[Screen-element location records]
■ ■ ■
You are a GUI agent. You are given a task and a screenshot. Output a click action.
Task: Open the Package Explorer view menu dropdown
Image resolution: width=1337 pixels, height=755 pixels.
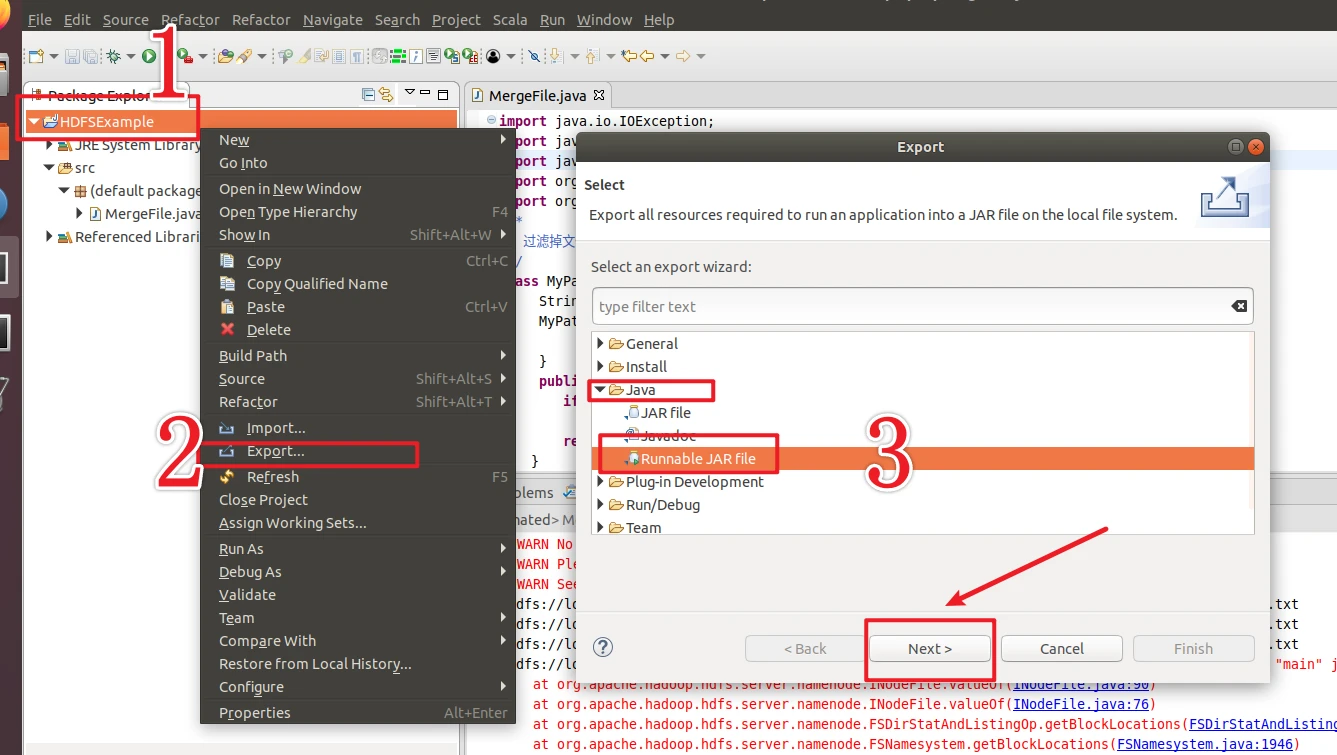tap(409, 94)
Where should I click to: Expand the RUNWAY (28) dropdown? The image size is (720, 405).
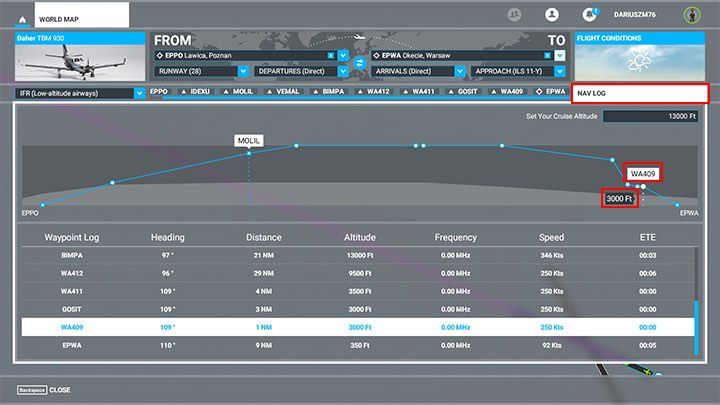[x=244, y=72]
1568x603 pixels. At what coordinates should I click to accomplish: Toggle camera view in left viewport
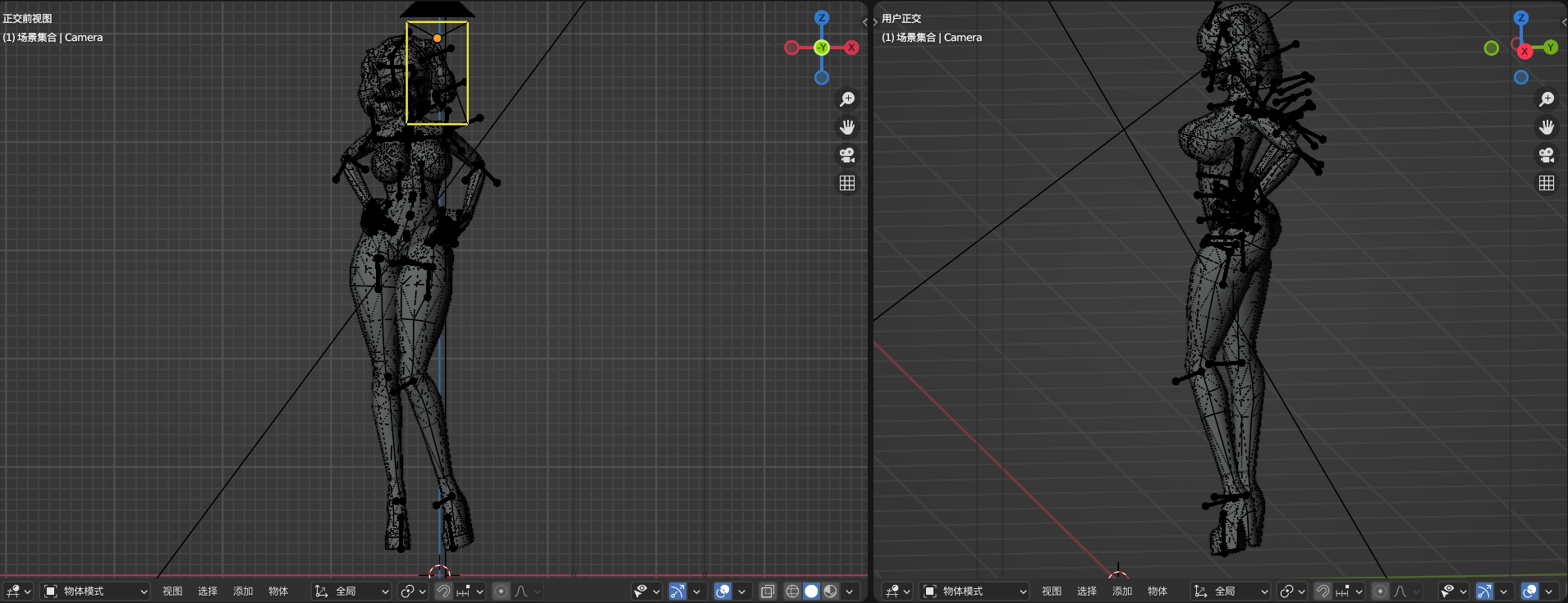click(847, 155)
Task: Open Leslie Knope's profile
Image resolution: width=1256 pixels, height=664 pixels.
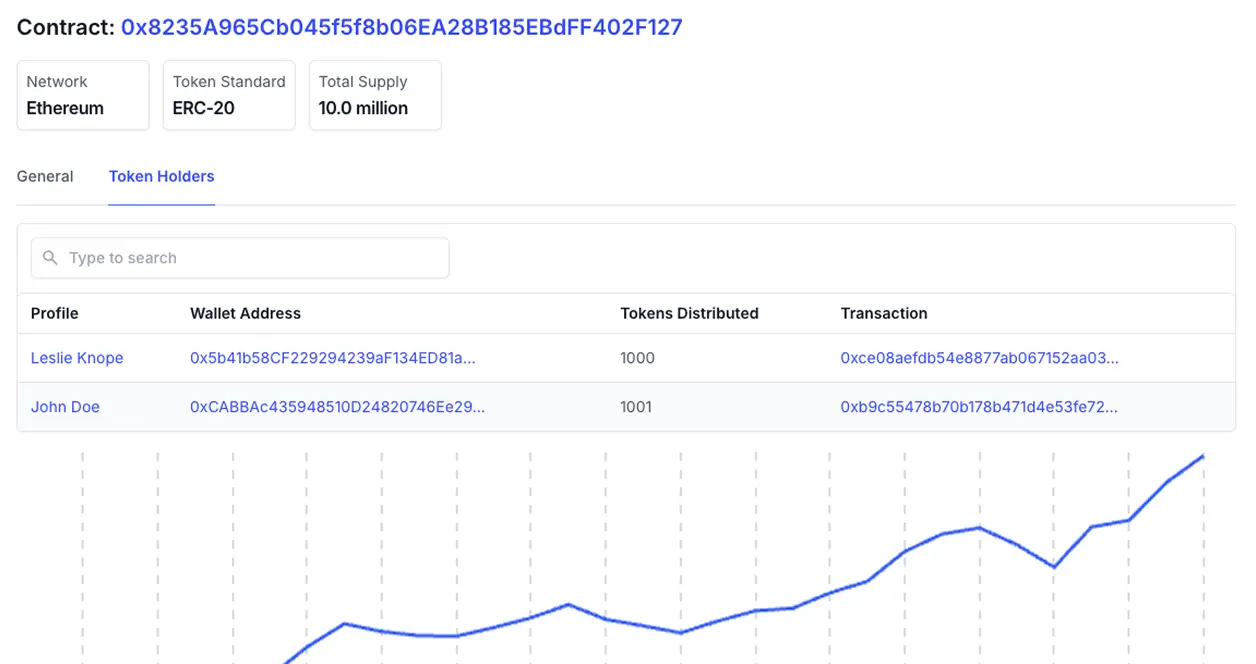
■ ■ ■
* _Exercise task_
Rewrite the records above, substituting "Screen resolution" for every occurrence of "Image resolution" and keeping everything else unchanged. Leave the pictures out of your version.

* _The reply_
You are a GUI agent. You are given a task and a screenshot. Output a click action.
Task: Open the Package Explorer view menu dropdown
Screen resolution: width=1337 pixels, height=755 pixels.
tap(409, 94)
Where should I click to: Expand the RUNWAY (28) dropdown? The image size is (720, 405).
[x=244, y=72]
1568x603 pixels. At what coordinates should I click to accomplish: Toggle camera view in left viewport
click(847, 155)
Task: Open Leslie Knope's profile
Screen resolution: width=1256 pixels, height=664 pixels.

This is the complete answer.